Note that there separate sets of assignments for CS 451/651 and CS
431/631. Make sure you work on the correct assignments!
CS 431/631 Assignments
CS 431 Final Project
This final project is only for undergraduate students taking CS 431.
The topic of the final project is analysing datasets related to the cryptocurrency market. The topic can be on anything you wish in the space of big data related to the cryptocurrency market. Anything reasonably related to topics that are covered in the course is within scope. For reference, there are two types of projects you might consider:
-
Learn additional capabilities (e.g., visualization) of Python and Jupyter, and use them to build an interactive notebook for visualizing or exploring the cryptocurrency market related dataset of your choice. Your interactive notebook should interact with Spark, so that it will be capable of supporting exploration of data sets that are too large to fit in the memory of a single machine.
-
Perform some interesting data science. Is there a particular cryptocurrency market dataset you'd like to explore or analyze? Your project could involve performing interesting analytics on a dataset—here, the focus would be the analytical product and the insights gleaned, as opposed to the raw algorithms themselves.

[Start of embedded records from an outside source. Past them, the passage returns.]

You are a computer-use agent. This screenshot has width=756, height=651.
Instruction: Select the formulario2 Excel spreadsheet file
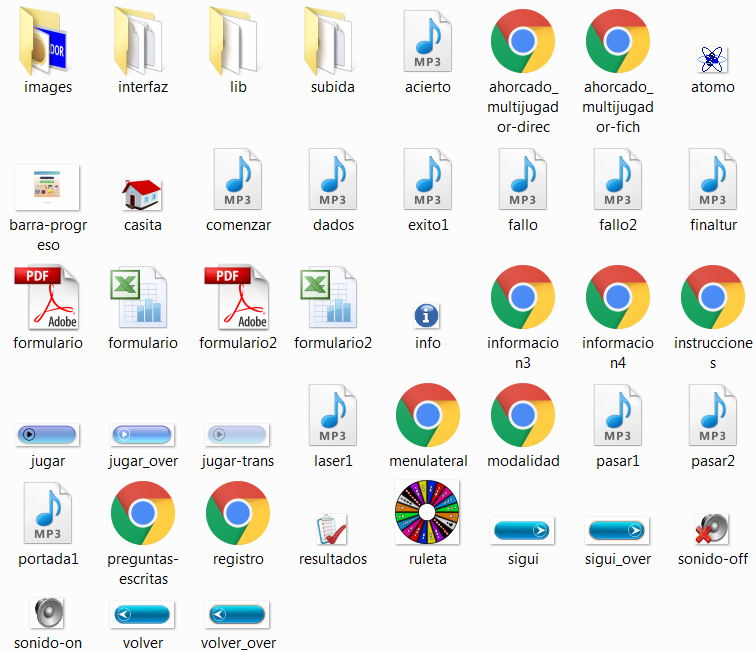pos(332,298)
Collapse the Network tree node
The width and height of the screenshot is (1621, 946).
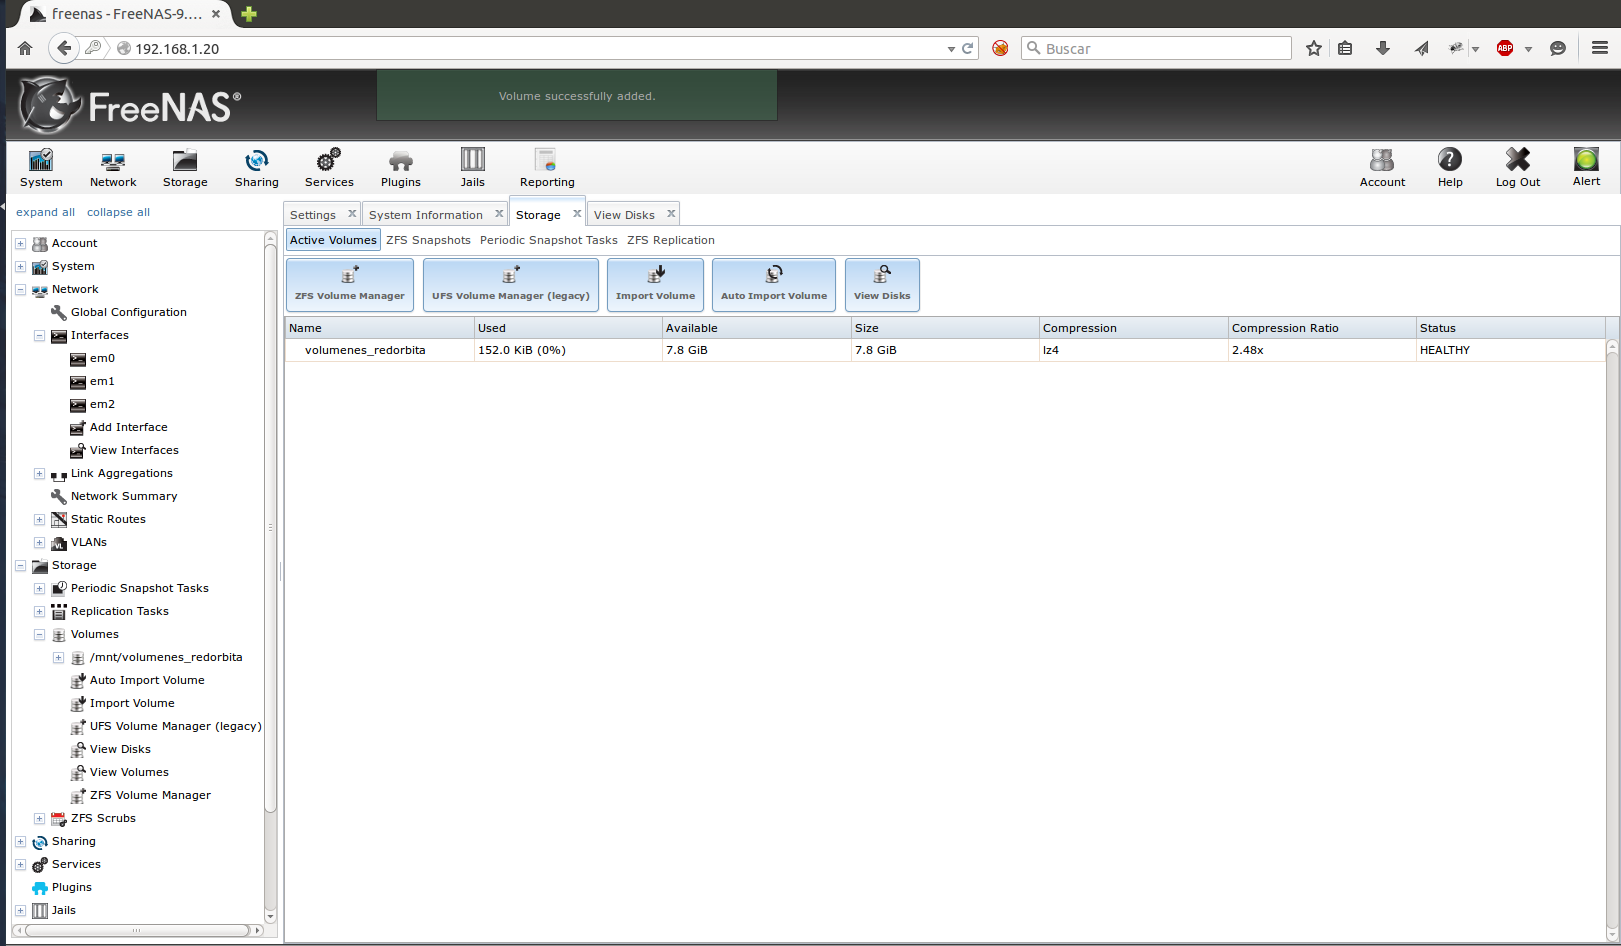click(20, 290)
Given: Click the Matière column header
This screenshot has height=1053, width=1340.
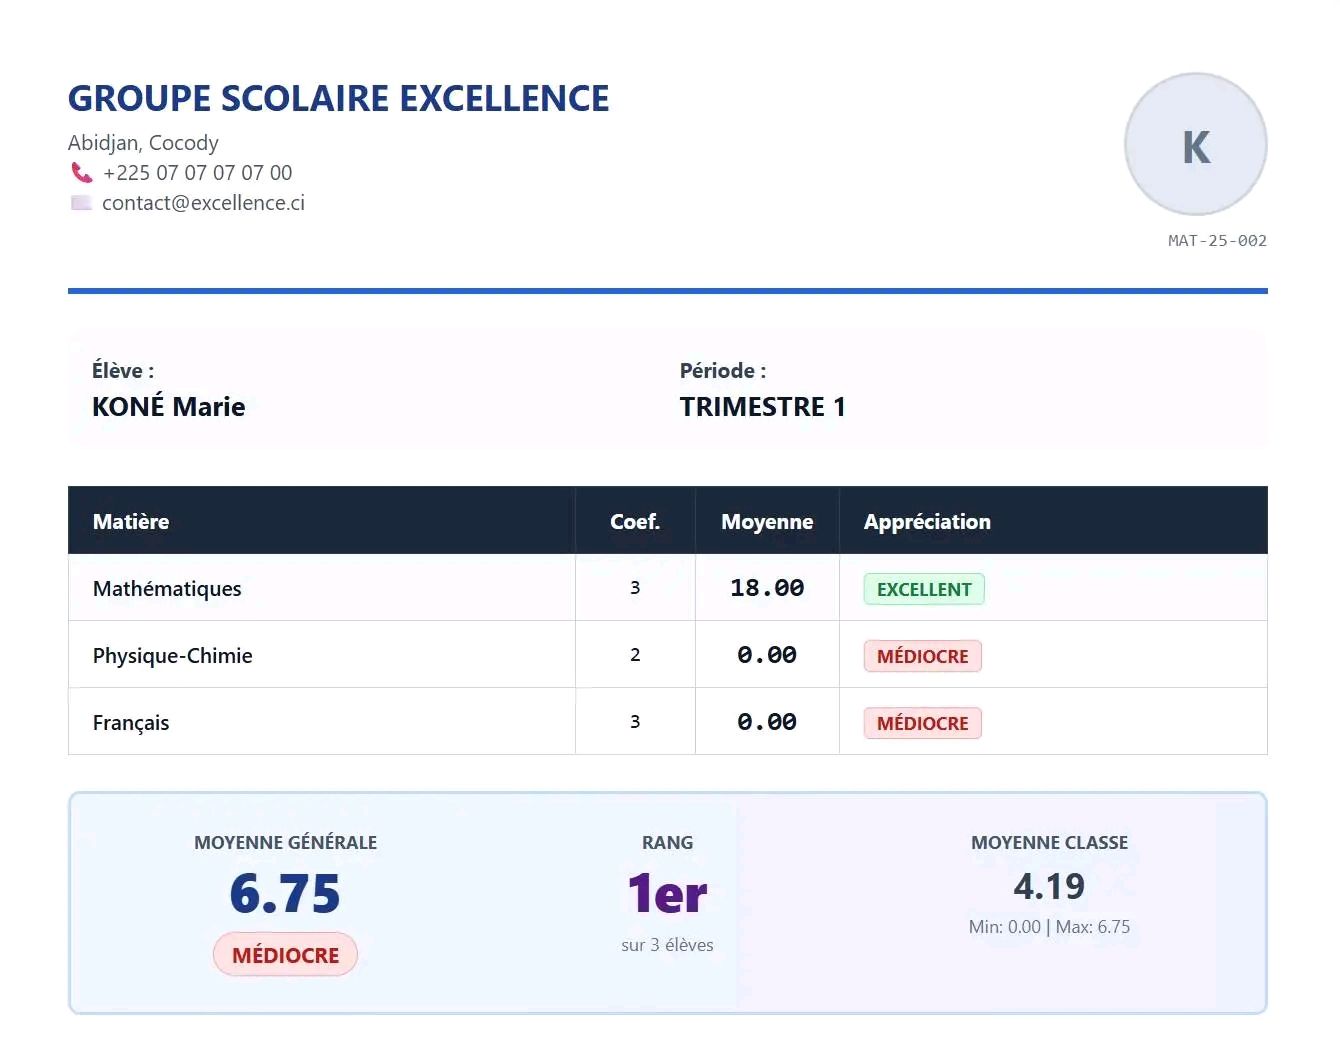Looking at the screenshot, I should [131, 521].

The use of Apache Spark should be justified in your project. For example, if you analyze only 1 MB of data, isn't it better to use Python? Remember that it is okay
to analyze a smaller dataset if (1) the dataset can potentially be considered big data. For example, using 20 MB of Twitter data makes sense because it can be potentially much bigger, (2) your Spark solution is scalable. Even if you are testing it on smaller datasets, it can potentially handle much bigger datasets. If you do not follow this rule, you cannot get more than 50% of the project mark.
Group size
You may work in groups of up to three, or you can also work by yourself if you wish. It is strongly recommended to work in a group. The amount of effort devoted to the project should be proportional to the number of people in the team. As a guideline, the level of effort should be comparable to two to three assignments per person.
Deliverables
The deliverable for the final project is a short video up to 5 minutes (Note: longer videos will not be accepted even if it is 5:01!). Your final project will be evaluated according to the following criteria, with roughly equal weight placed on each one.
Your final project will be evaluated according to the following
criteria, with roughly equal weight placed on each one.
- Scope/Relevance: Is the objective clear? Is
the project related, course-related, and substantial enough?
- Methodology: Is the methodology appropriate
and clearly described?
- Evaluation: Did you evaluate your work? Did
you achieve your objective? If not, did you explain why not?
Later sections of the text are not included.